If you have ever craved a soul-warming, hearty bowl of comfort that feels both nourishing and joyous, this Italian Wedding Soup Recipe is exactly what you need. Packed with tender homemade meatballs, fresh kale, and delicate acini di pepe pasta swimming in a rich chicken broth, it’s a dish that’s as delightful to make as it is to eat. Every spoonful bursts with flavor and tradition, making it an all-time favorite whether you’re cooking for a family dinner or impressing guests with a little bit of Italian magic.

Ingredients You’ll Need
Gathering the ingredients for this Italian Wedding Soup Recipe is a breeze, yet each item plays an important role in creating a balanced, vibrant bowl of soup. Simple pantry staples come alive with fresh herbs, quality meats, and hearty greens that ensure every spoonful sings.
- Ground beef and ground pork: Combining these gives the meatballs a perfect balance of flavor and tenderness.
- Large egg: Acts as the perfect binder to hold the meatballs together without being heavy.
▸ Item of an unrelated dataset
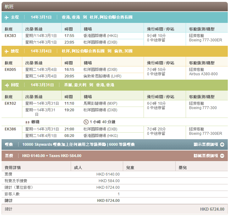Select flight number EK005
The height and width of the screenshot is (216, 230).
click(11, 70)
- Panko bread crumbs: Light and airy, they keep the meatballs delicate instead of dense.
- Grated Parmesan: Adds a savory, nutty richness to both the meatballs and as a finishing touch.
- Garlic cloves (minced): Infuse aromatic depth throughout the dish from the meatballs to the soup base.
- Dried oregano: Brings a subtle earthiness that feels unmistakably Italian.
- Kosher salt and black pepper: Essential for seasoning and drawing out flavors beautifully.
- Olive oil: For sautéing vegetables and imparting a silky texture and warm undertone.
- Yellow onion, carrots, celery (diced): Classic soffritto elements that lay down a sweet, fragrant foundation.
- Chicken stock: The heart of the soup, providing a savory and clear broth that ties everything together.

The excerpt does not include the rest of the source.